> [DIRECTIONS FOR THIS TASK]: Write out exactly the line containing "The width and" and all lines that come after it in the listing below, through the very last one.

> [RECORD EXTRACTS]:
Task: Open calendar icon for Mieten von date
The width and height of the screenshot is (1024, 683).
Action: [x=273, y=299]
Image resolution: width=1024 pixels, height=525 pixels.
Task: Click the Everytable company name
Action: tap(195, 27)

> [TASK RESULT]:
The width and height of the screenshot is (1024, 683).
Action: [x=273, y=299]
Image resolution: width=1024 pixels, height=525 pixels.
Task: Click the Everytable company name
Action: tap(195, 27)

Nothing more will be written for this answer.